The 2 Cent Fine India's Telecom Tycoons Say May Cost $8 Billion

  • India to fine companies for calls that disconnect unexpectedly
  • Policy may further crimp the margins of wireless operators

A man uses a mobile phone in Amaravati, India, on Oct. 13.

Photographer: Dhiraj Singh/Bloomberg

India is pressing ahead with an unprecedented plan to fine wireless operators one rupee (2 cents) from Jan. 1 for calls that unexpectedly disconnect mid-conversation, rejecting claims the step could cost the industry as much as $8 billion a year.

The levy, limited to three calls -- or 3 rupees -- a day per user, will be credited to customers for poor service, said R.S. Sharma, the chairman of the Telecom Regulatory Authority of India. Networks are straining as investment hasn’t kept up with surging voice and especially data traffic, he said.

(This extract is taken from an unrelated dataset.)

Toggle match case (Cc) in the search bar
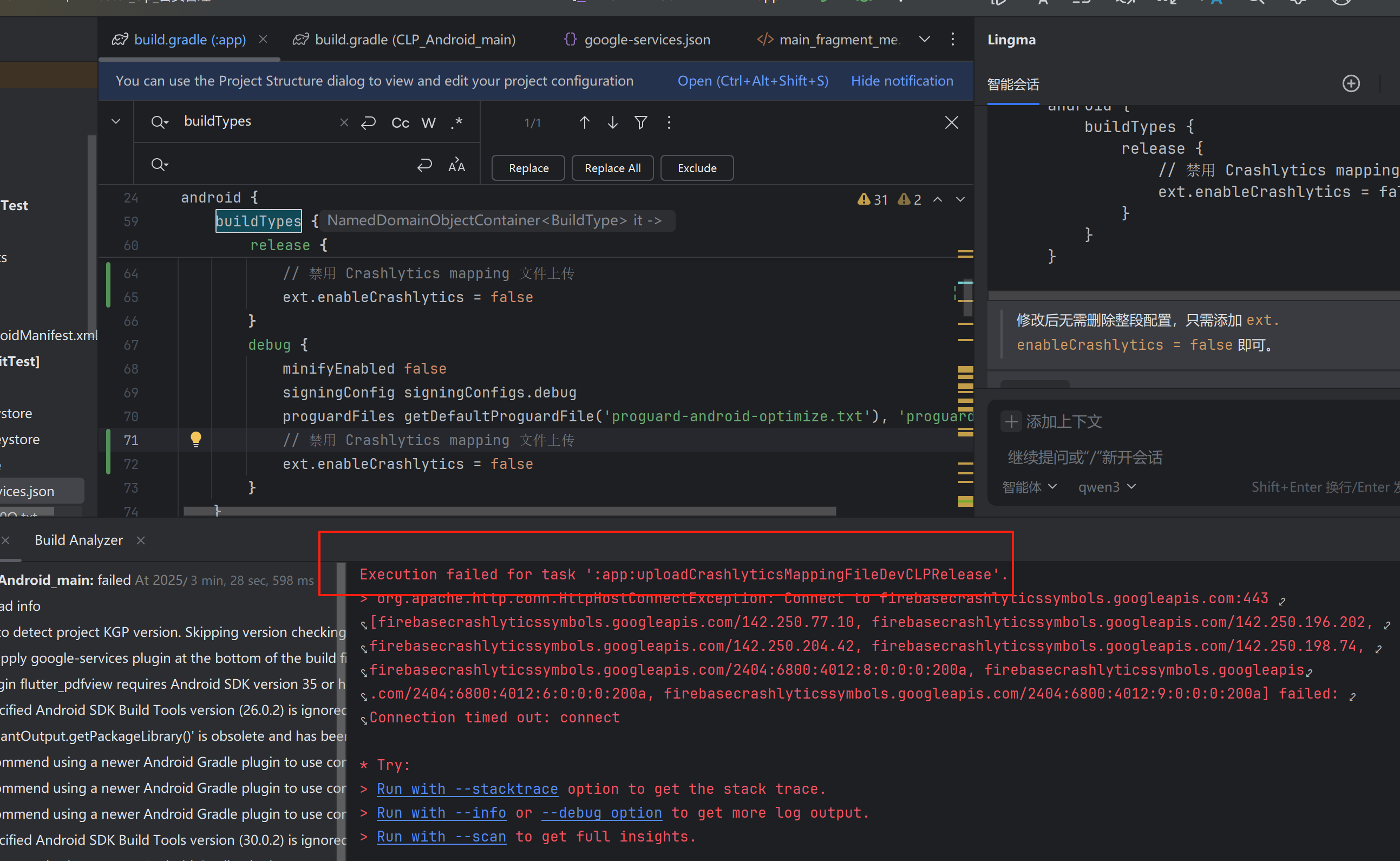This screenshot has height=861, width=1400. click(x=400, y=122)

"There are many quality of service issues," Sharma said in an interview in his office in New Delhi, adding that companies "are tuning their networks to cater to data, creating scarcity in the voice segment."
The regulator estimates the total annual fine would be less than $120 million a year -- a fraction of the industry’s $22 billion revenue. On the other hand, the body representing operators such as billionaire Sunil Mittal’s Bharti Airtel Ltd. and Vodafone Group Plc’s local unit says it would cost about $8 billion, if half of India’s 1 billion mobile subscribers claim 3 rupees a day.

"I’m not aware of this occurring in any other country," said Chris Lane, a senior research analyst at Sanford C. Bernstein & Co. in Hong Kong. "A lack of spectrum is the major reason for the dropped calls, and the government’s policy of ‘drip feeding’ spectrum to assure high auction prices is a major contributor to the problem."

Poor Service?

The government’s most recent auction of wireless airwaves concluded in March, raising a record 1.1 trillion rupees from India’s indebted mobile-phone industry. Such spending, together with fierce competition that curbs tariffs, is putting pressure on profit margins.

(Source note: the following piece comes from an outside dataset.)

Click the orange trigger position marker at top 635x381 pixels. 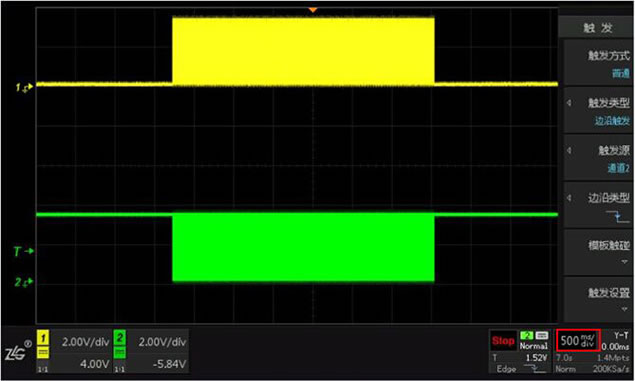click(312, 10)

Even so, subscribers have to be compensated for poor service, Sharma said in the Nov. 19 interview, adding they will only get the payments if "the call drops due to the deficiency of the originating service provider."

The industry trade body, the Cellular Operators Association of India, said the regulator’s estimate of the fine’s impact may fail to include subscribers who try to "game the system."

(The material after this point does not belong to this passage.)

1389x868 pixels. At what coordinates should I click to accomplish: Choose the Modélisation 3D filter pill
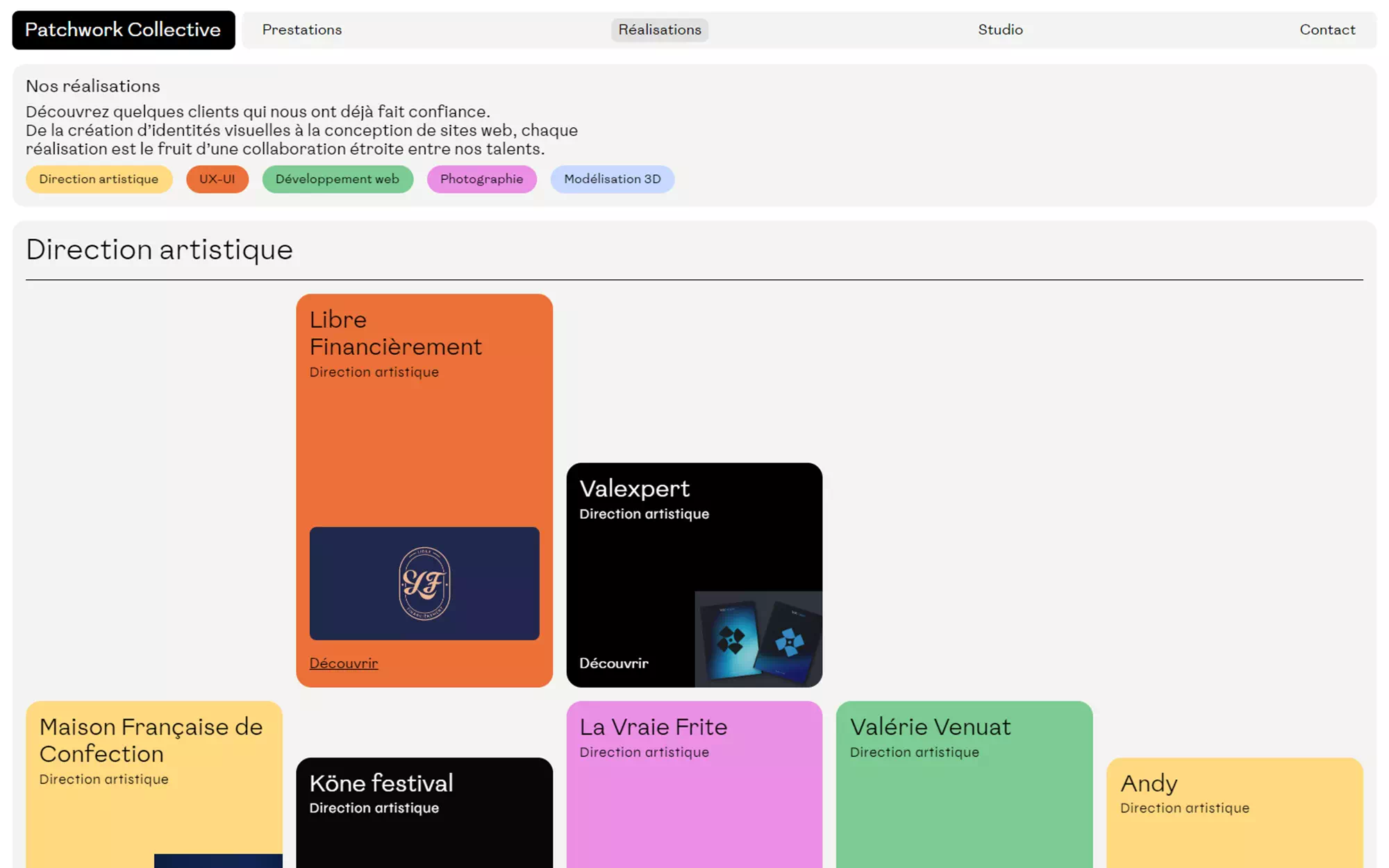(612, 179)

"Calls deliberately made from bad coverage areas, from basements, elevators, or when the battery is disconnected or the phone is on airplane mode, will reflect as dropped calls," said Rajan Mathews, the director general of the association. "There is no way for operators to identify such calls. All we’ll know is that a call dropped."

A better approach would be to encourage operators to invest in infrastructure, such as more mobile-phone towers, Mathews said.

Annual compensation for dropped calls may range from about 108 billion rupees if a tenth of subscribers claim it, to 271 billion rupees if a quarter do, rising to 541 billion rupees if half of users take the step, according to the association. The trade body in October estimated yearly industry revenue at 1.47 trillion rupees.

The regulator puts the number of so-called dropped calls at 8 billion a year. Compensation for all of them would come to about $120 million. But the payments are capped at three calls daily, which the regulator argues would substantially reduce the actual amount paid.

Fines loom even as operators struggle to maintain profitability. The net income margin at Bharti Airtel shrank to 5.6 percent in the year ended March from 21.5 percent in 2010, according to data compiled by Bloomberg. The measure for billionaire Anil Ambani’s Reliance Communications Ltd. dropped to 3.3 percent from 22.5 percent.

The pressure shows in the performance of telecommunications stocks. The 13-member S&P BSE Telecom index has climbed 42 percent in the past decade through November, while the benchmark S&P BSE Sensex index has tripled in the same period.

Earnings Impact

Operators with the largest subscriber base are most exposed to the planned fines, though the probable financial impact of the levies remains unclear, said Naveen Kulkarni, an analyst at PhillipCapital India Pvt. in Mumbai.

The total cost for the four largest carriers -- Bharti Airtel, Vodafone, Idea Cellular Ltd. and Reliance Communications -- is set to be about 23 billion rupees annually, New Delhi-based rating company ICRA Ltd. estimated last month.

That could lower earnings before interest, taxes, depreciation and amortization by 3 percent to 5 percent, though uncertainty about the penalty lingers, ICRA said.

"Money is the best language," Sharma from the regulatory authority said. "You can’t short-change customers."